Objetivo 1 => Presenta como CSV de dos columnas, «entrada» y «salida», todos los registros desde el comienzo hasta la línea que contiene "[1148, 119]", ambos extremos incluidos. Usa una fila por cada solicitud y pon su texto y su respuesta en un campo entre comillas, con los saltos de línea convertidos en espacios.

Texto =>
+-------+
Amante por herencia de la aventura, quiso tomarse medio año sabático. “Viajé por el mundo, conocí muchos lugares. Cuando regresé, acepté la oferta de Max Gómez para trabajar en El Torito. El día que lo tomé vendí 10 dólares”. Ahí mismo creó el Bombay Bicycle Club, en donde introdujo el concepto all you can eat, una novedad en Cancún. “A los seis meses, el lugar estaba lleno todo el tiempo, los turistas hacían cola para entrar. Yo salía todas las noches con bolsas llenas de dinero… en dólares”.
“Siempre me fue muy bien. La gente me buscaba para trabajar en lugares con problemas”. Luego se asoció con Max en la compra de un terreno. “La broker no nos daba los papeles, y en algún momento nos dijo que alguien estaba interesado en comprarlo. Se hizo la venta, nos pagaron, pero nunca nos dieron los papeles”. Cuenta que los nuevos dueños no dejaban de llamar, exigiendo la entrega de los documentos. “Una noche que regresaba de cenar, un tipo me apuntó con una pistola en la sien”. Sin explicarle absolutamente nada, se lo llevaron esposado -las manos detrás de las rodillas, siete horas de carretera- hasta Chetumal. Cuando mi madre habló con mi socio, él dijo que no podía hacer nada por mí. Unos meses antes me había dicho que me fuera de México”.
No hay rencor ni sabor amargo en la voz de Manuel. Relata calmado de cuando le avisaron a su papá, de cómo este se subió en su avión y poco después perdió la vida. Durante el silencio, Manuel hace acopio del caudal que lo mantiene no solo estable, sino completo. “Fue un tiempo difícil. Para salir tuve que pagar 550 mil dólares”.
Se fue a San Luis Potosí. Abrevó de la sabiduría de su madre, quien supo darle buen consejo. Desde Cancún, Rafael Aguirre, el empresario dueño de Plaza Flamingo’s, lo llamó. “Alguien le dijo que yo me dedicaba a rescatar negocios”. Tomó la operación del Pat O’Brien´s, donde desplegó capacidad y audacia. “Como el lugar era muy largo, no se lograba armar el ambiente. Entonces sumé el cheque de bebidas y saqué un promedio. Fue así como metí el all you can drink por 5 dólares. Le pedí a Luis Barocio que me hiciera un buen precio para colgar un banner en su avioncito”. Al poco tiempo, más de mil personas en promedio llegaban al lugar para reventar el ambiente nocturno cancunense.
+-------+
Datos para localizar objetivos visibles =>

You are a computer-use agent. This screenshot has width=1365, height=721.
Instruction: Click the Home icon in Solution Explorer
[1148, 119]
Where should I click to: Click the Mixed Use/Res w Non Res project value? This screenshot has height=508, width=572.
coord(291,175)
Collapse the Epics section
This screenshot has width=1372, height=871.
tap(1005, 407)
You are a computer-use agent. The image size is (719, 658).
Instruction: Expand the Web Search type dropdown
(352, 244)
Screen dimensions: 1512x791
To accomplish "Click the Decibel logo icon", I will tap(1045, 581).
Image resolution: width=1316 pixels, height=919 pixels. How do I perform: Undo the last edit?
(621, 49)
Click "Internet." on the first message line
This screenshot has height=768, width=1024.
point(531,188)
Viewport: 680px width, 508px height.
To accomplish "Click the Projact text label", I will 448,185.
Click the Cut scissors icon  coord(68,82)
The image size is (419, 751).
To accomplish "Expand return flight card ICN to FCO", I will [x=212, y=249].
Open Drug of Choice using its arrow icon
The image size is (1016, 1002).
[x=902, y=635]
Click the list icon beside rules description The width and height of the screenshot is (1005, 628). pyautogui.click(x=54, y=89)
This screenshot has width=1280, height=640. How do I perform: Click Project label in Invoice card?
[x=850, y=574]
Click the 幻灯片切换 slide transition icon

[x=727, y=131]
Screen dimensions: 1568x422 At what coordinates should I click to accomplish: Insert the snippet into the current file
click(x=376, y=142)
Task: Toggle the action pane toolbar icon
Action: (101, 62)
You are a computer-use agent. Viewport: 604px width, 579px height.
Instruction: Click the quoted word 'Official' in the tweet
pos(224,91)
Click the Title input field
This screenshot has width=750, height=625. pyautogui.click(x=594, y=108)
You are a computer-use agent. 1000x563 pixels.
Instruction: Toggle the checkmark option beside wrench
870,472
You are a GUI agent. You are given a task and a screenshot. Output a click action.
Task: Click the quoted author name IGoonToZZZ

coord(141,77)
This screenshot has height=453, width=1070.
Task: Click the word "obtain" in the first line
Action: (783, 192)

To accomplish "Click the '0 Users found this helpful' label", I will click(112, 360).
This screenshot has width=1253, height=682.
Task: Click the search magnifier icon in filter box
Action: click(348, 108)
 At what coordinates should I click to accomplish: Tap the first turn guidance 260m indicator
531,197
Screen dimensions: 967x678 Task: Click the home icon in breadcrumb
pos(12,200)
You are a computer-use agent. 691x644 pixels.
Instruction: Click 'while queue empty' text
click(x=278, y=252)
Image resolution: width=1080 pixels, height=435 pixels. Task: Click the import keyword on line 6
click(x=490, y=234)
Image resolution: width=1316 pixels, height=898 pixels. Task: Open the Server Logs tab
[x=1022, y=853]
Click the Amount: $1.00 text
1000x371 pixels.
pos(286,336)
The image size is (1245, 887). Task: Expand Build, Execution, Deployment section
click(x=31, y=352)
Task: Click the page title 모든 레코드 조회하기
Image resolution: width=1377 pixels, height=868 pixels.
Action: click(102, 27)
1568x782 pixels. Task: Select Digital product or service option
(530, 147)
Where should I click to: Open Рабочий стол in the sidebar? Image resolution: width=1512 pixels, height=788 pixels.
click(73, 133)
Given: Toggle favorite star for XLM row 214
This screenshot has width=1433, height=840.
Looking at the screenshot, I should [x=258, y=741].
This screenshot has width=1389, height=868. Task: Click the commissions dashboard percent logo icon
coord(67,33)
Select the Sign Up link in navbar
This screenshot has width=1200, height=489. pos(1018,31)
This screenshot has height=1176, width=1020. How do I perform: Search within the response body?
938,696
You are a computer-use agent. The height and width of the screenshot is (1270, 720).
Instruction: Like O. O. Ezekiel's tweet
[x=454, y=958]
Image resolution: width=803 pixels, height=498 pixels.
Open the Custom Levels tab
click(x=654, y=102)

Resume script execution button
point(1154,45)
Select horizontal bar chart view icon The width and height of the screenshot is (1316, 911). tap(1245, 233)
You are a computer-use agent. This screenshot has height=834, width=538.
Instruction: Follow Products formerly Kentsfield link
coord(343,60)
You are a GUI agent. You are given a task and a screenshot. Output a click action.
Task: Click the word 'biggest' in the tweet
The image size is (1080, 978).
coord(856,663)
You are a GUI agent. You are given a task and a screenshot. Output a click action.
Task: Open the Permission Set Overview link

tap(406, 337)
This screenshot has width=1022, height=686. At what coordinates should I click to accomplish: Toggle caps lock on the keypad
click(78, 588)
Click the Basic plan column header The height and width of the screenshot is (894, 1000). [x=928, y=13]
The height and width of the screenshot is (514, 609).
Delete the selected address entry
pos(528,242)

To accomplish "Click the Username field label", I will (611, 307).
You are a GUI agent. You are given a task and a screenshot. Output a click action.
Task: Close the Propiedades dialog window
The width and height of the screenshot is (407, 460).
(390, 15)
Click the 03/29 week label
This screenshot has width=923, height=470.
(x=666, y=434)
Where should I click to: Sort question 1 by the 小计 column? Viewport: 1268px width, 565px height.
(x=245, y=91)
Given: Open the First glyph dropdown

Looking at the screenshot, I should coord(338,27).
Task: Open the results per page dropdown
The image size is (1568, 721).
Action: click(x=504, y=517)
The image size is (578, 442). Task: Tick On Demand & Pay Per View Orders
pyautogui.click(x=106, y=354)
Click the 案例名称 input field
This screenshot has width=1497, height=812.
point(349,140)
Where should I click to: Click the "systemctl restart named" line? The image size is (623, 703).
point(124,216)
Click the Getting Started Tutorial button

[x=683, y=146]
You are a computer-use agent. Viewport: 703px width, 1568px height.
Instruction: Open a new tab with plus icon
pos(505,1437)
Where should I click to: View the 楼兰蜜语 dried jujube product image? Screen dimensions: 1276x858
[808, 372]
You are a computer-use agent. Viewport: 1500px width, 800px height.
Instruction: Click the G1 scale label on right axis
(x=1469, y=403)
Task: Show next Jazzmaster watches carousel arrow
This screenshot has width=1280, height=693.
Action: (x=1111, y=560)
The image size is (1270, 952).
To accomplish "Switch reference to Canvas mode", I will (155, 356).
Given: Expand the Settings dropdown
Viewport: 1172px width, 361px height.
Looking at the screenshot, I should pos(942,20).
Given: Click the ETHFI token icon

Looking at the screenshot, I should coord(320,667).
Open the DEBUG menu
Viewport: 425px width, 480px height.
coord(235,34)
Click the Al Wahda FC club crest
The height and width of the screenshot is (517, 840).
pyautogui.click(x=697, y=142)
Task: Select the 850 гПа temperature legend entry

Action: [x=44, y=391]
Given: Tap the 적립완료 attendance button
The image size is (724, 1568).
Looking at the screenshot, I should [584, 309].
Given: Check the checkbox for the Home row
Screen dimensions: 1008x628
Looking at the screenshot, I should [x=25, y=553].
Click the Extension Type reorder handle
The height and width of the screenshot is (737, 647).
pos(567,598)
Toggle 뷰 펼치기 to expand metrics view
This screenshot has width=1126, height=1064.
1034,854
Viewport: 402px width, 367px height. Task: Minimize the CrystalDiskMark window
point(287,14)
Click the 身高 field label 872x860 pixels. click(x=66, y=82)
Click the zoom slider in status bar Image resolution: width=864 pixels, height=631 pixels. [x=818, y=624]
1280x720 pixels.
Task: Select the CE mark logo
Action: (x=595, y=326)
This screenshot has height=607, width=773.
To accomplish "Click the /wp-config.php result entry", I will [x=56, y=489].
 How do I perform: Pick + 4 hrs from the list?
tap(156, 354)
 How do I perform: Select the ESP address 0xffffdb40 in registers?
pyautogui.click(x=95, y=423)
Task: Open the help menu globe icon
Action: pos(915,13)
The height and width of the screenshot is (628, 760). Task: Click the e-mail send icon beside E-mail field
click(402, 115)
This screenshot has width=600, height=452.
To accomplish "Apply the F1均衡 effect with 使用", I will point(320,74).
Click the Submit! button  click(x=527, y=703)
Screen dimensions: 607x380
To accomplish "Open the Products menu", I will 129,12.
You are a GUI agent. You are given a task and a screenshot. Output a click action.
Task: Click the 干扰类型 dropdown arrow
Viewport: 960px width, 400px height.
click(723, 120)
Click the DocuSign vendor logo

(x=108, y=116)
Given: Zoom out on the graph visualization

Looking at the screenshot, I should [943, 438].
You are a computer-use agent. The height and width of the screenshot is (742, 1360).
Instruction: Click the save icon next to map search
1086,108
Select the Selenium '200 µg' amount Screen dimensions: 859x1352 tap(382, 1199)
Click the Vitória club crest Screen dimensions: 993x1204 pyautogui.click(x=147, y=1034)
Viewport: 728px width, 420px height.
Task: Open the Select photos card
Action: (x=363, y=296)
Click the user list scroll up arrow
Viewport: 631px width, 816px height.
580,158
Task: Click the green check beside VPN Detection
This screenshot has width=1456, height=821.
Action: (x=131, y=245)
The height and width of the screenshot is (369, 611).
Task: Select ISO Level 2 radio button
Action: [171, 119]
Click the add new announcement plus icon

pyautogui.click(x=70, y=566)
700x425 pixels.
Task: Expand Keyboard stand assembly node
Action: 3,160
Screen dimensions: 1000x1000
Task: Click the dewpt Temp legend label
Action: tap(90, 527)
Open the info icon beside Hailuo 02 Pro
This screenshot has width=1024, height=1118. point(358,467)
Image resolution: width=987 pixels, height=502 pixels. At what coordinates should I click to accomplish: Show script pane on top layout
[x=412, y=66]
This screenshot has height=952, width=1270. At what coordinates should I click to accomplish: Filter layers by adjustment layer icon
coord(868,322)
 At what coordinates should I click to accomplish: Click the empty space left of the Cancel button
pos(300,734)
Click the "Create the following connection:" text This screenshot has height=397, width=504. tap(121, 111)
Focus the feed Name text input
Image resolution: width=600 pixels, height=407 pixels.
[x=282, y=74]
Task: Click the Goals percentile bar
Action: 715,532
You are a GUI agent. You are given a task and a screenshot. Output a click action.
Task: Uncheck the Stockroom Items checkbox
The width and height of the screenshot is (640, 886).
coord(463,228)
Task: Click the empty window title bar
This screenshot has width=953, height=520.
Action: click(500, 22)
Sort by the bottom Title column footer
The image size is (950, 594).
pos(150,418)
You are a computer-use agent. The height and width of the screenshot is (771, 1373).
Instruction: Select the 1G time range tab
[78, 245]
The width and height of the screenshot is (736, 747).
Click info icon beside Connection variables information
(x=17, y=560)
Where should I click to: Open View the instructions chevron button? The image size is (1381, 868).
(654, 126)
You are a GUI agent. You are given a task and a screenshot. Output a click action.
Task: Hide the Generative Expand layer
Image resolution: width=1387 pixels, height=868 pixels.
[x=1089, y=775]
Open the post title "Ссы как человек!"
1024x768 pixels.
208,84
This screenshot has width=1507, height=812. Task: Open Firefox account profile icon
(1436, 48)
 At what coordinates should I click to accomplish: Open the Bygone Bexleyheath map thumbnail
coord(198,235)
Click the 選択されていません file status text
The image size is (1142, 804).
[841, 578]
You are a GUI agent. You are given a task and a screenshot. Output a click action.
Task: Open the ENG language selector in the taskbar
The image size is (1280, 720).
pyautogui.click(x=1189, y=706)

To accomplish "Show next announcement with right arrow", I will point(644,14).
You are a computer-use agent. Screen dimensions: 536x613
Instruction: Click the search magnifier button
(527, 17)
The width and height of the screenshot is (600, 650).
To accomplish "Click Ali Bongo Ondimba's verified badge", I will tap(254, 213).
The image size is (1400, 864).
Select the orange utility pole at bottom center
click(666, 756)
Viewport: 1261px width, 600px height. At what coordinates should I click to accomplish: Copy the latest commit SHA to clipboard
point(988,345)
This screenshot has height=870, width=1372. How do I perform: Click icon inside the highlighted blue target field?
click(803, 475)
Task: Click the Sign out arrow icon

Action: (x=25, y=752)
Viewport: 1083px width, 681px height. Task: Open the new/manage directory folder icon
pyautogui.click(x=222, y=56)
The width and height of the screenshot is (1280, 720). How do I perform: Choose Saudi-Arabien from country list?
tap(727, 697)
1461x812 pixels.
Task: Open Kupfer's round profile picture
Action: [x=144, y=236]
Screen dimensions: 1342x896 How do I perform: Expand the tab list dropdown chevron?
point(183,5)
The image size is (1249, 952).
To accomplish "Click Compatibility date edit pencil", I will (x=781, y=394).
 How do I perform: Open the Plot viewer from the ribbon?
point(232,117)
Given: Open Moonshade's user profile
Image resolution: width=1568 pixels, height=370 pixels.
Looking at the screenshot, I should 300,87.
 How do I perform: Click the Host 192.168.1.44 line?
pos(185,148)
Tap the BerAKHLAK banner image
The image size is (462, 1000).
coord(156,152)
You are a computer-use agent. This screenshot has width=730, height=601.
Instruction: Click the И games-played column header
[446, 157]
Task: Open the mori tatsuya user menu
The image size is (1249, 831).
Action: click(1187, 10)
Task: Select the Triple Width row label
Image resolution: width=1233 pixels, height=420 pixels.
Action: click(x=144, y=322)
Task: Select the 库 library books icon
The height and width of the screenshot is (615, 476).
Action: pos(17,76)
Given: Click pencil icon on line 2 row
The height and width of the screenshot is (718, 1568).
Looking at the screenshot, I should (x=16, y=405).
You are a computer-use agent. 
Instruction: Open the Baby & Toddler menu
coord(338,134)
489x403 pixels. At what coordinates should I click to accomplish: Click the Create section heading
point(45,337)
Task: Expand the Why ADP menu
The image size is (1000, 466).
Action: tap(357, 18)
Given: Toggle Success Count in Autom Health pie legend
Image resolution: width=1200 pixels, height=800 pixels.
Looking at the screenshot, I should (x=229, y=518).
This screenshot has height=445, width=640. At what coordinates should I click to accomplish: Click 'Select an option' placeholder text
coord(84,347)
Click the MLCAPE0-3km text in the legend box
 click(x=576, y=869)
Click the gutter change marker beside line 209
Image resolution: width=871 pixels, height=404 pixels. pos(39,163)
+-------+
Objetivo 2 => Reproduce el fragmento del texto que va desde "Se fue a San" hasta "ambiente nocturno cancunense.", cambiando "avioncito" por "avión pequeño".

Solución 1 =>
entrada,salida
"You are a computer-use agent. This screenshot has width=1365, height=721. Instruction: Click the Home icon in Solution Explorer","[1148, 119]"

Solución 2 =>
Se fue a San Luis Potosí. Abrevó de la sabiduría de su madre, quien supo darle buen consejo. Desde Cancún, Rafael Aguirre, el empresario dueño de Plaza Flamingo’s, lo llamó. “Alguien le dijo que yo me dedicaba a rescatar negocios”. Tomó la operación del Pat O’Brien´s, donde desplegó capacidad y audacia. “Como el lugar era muy largo, no se lograba armar el ambiente. Entonces sumé el cheque de bebidas y saqué un promedio. Fue así como metí el all you can drink por 5 dólares. Le pedí a Luis Barocio que me hiciera un buen precio para colgar un banner en su avión pequeño”. Al poco tiempo, más de mil personas en promedio llegaban al lugar para reventar el ambiente nocturno cancunense.